Brno was named a European City of the Future by fDi Magazine in 2008 – an accolade that mayor Roman Onderka cites as instrumental in changing perceptions and raising the profile of the Czech Republic’s ‘second city’.
“In receiving this award we have been more visible within the EU and have improved our image. For many years we have been in the shadow of the capital, Prague – because we are a university city, each king was educated in Brno and after graduation he left for Prague,” he says.
“This award contributes to the fact that representatives of businesses and industries have started to get interested in our city.
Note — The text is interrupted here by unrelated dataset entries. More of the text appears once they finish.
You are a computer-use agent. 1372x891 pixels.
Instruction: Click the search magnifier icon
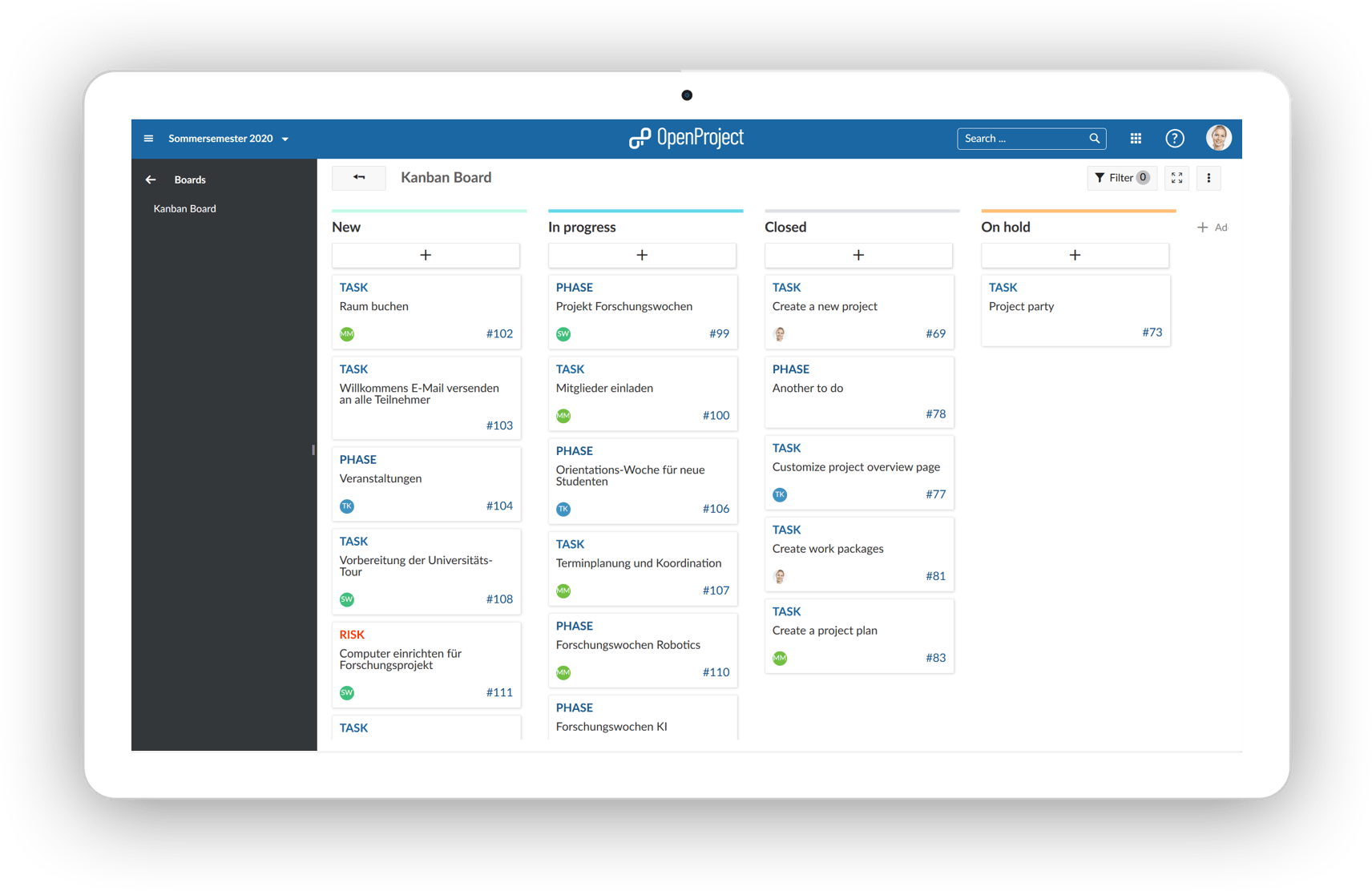pyautogui.click(x=1094, y=139)
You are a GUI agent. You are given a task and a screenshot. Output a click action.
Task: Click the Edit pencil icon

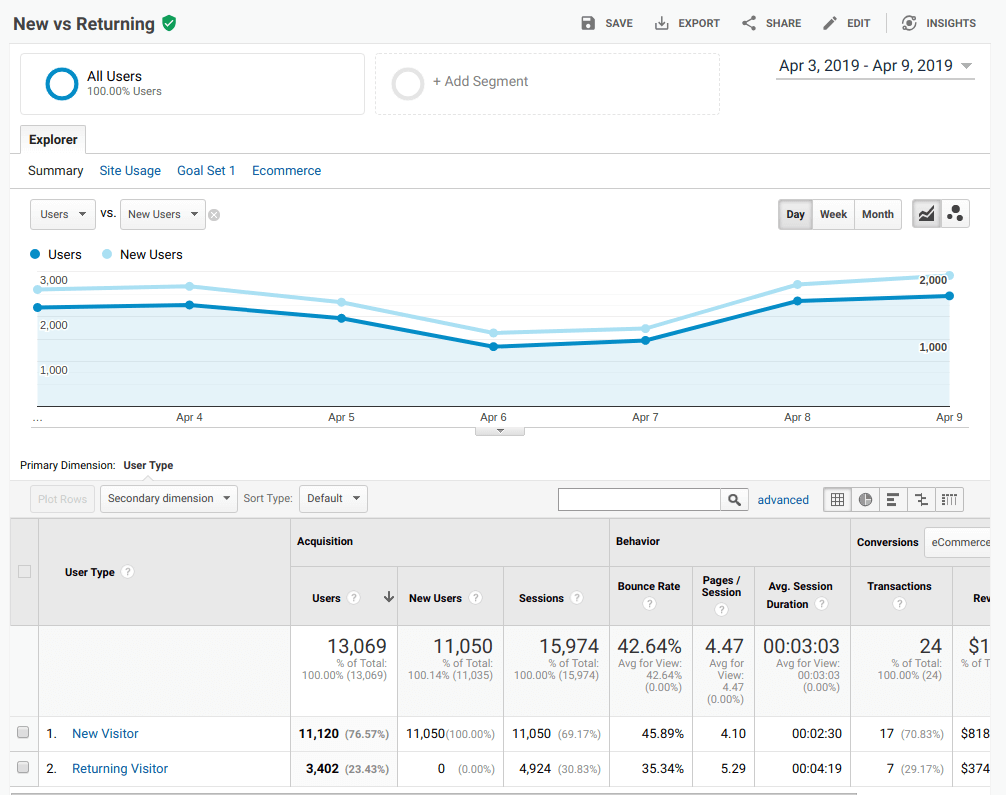point(830,23)
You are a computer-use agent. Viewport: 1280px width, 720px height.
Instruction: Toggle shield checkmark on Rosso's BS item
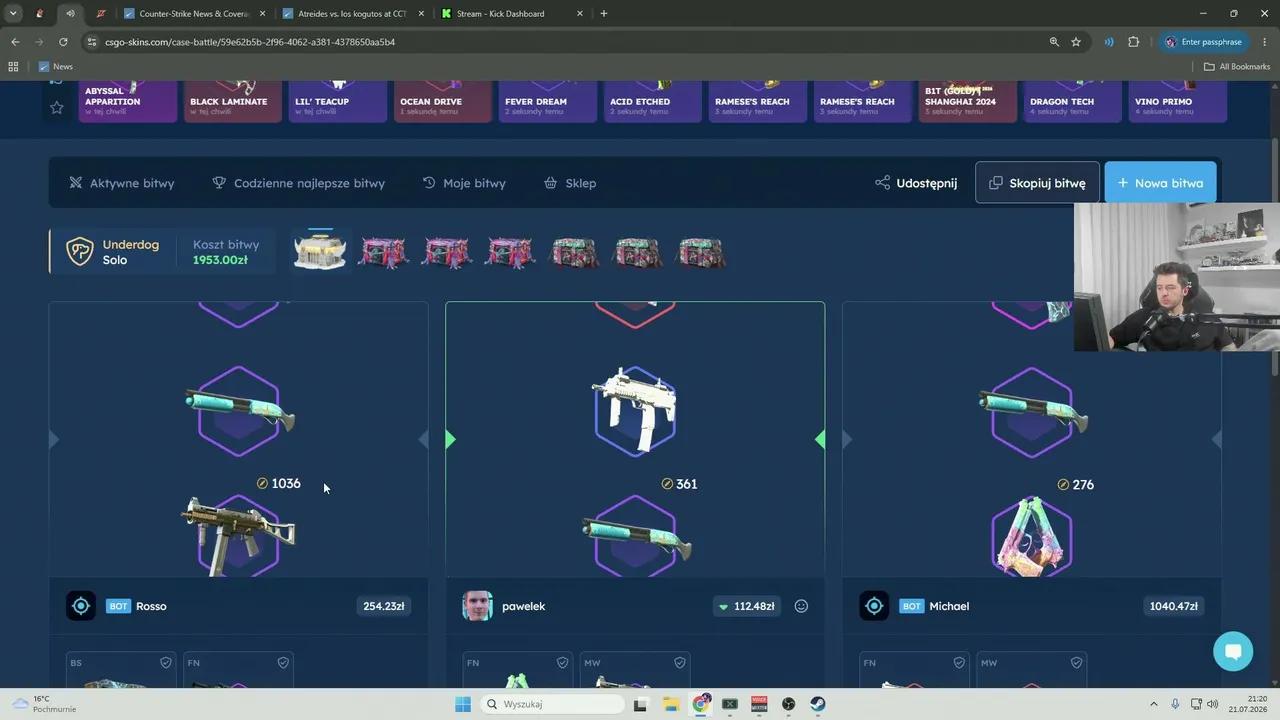[x=166, y=662]
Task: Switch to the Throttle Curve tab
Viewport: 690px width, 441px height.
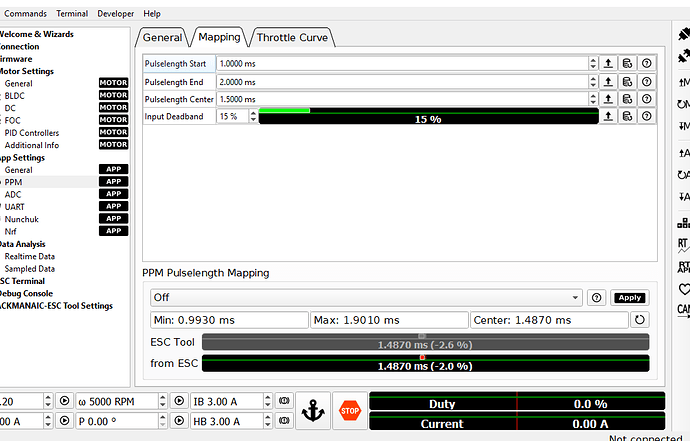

For example, we launched the co-operation with the Mayo Clinic in the US and we are the first in Europe to start such co-operation,” he says.
“A European research park is also under construction and we will receive money from the EU equalling Kcs8bn [€301.3bn],” adds Mr Onderka.
Brno’s long-standing position as an educational hub is the basis of its appeal to investors during the current period of international economic turbulence. “The advantage of the city is that there are 12 universities. The city of Brno has almost 400,000 inhabitants and there are 80,000 university students,” he says.
“The link between the city, universities and businesses is a good opportunity to create added value. Due to this added value, foreign companies such as Honeywell and others are coming to Brno. With all this, I think that Brno has the possibility of being an island in these stormy waters,” says the mayor.
Not only that, it is a centrally located island too. “We always say that Brno is the heart of the Republic and now we are saying that we are the heart of Europe.”